Reuse your features: unifying retrieval and feature-metric alignment
This work addresses visual localization for robotics and AR/VR applications, presenting an incremental improvement by unifying tasks into a single network.
The authors tackled the problem of visual localization by proposing a unified pipeline that reuses deep features across retrieval, re-ranking, and pose estimation, achieving competitive robustness and accuracy with lower computational and memory costs than multi-network approaches.

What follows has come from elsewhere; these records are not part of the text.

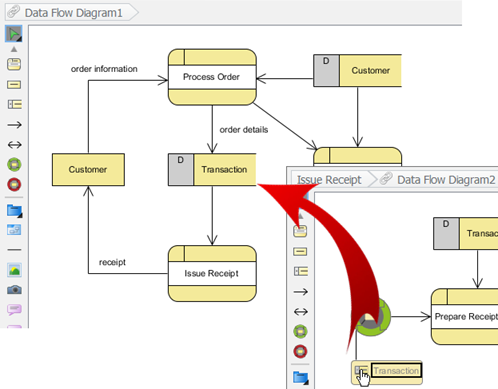498x389 pixels.
Task: Select the purple Callout tool
Action: [14, 310]
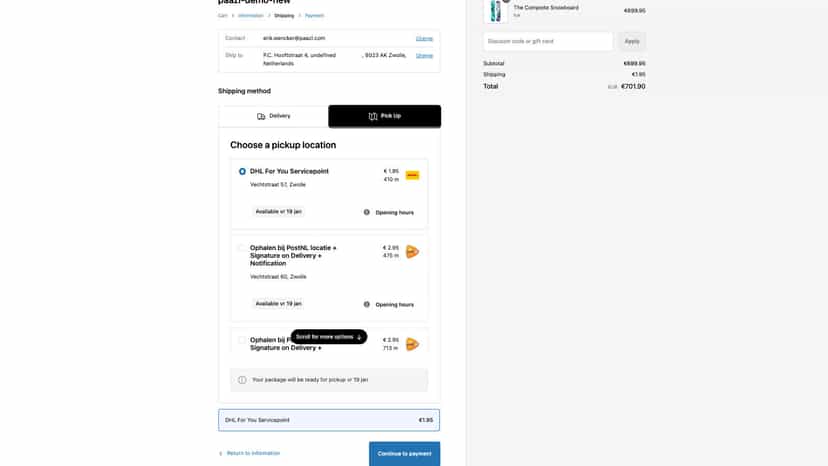Click the clock icon for DHL opening hours
Image resolution: width=828 pixels, height=466 pixels.
point(366,212)
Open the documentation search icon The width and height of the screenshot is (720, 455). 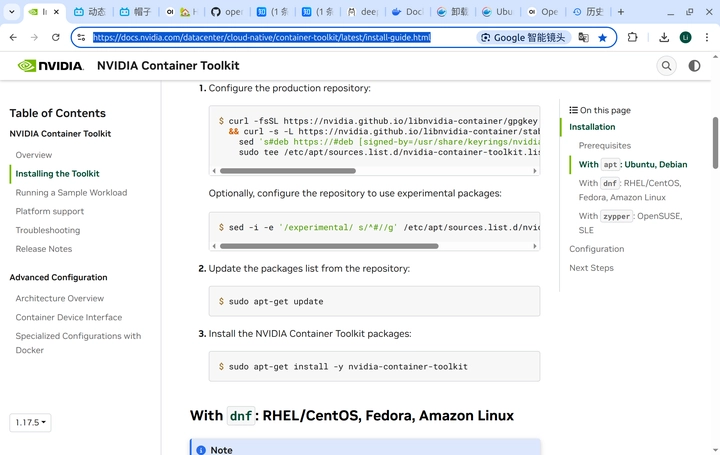[666, 66]
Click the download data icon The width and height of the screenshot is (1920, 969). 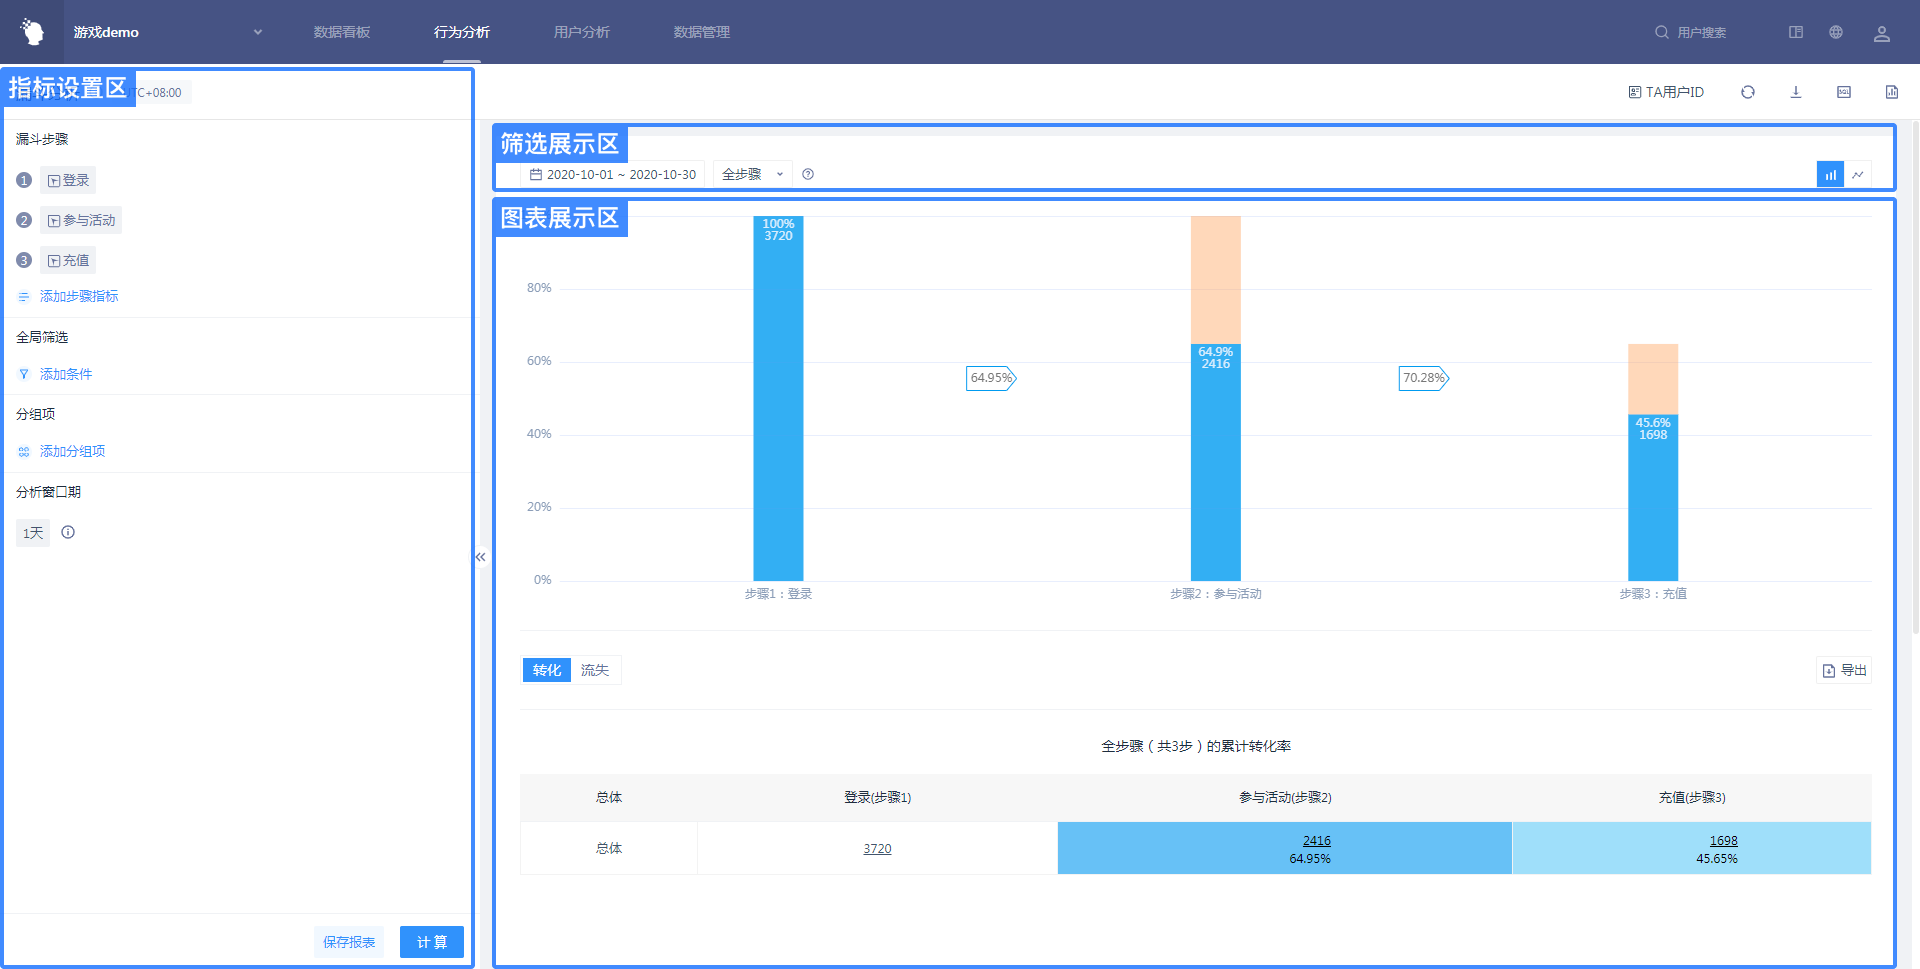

We propose a compact pipeline to unify all the steps of Visual Localization: image retrieval, candidate re-ranking and initial pose estimation, and camera pose refinement. Our key assumption is that the deep features used for these individual tasks share common characteristics, so we should reuse them in all the procedures of the pipeline. Our DRAN (Deep Retrieval and image Alignment Network) is able to extract global descriptors for efficient image retrieval, use intermediate hierarchical features to re-rank the retrieval list and produce an initial pose guess, which is finally refined by means of a feature-metric optimization based on learned deep multi-scale dense features. DRAN is the first single network able to produce the features for the three steps of visual localization. DRAN achieves competitive performance in terms of robustness and accuracy under challenging conditions in public benchmarks, outperforming other unified approaches and consuming lower computational and memory cost than its counterparts using multiple networks. Code and models will be publicly available at https://github.com/jmorlana/DRAN.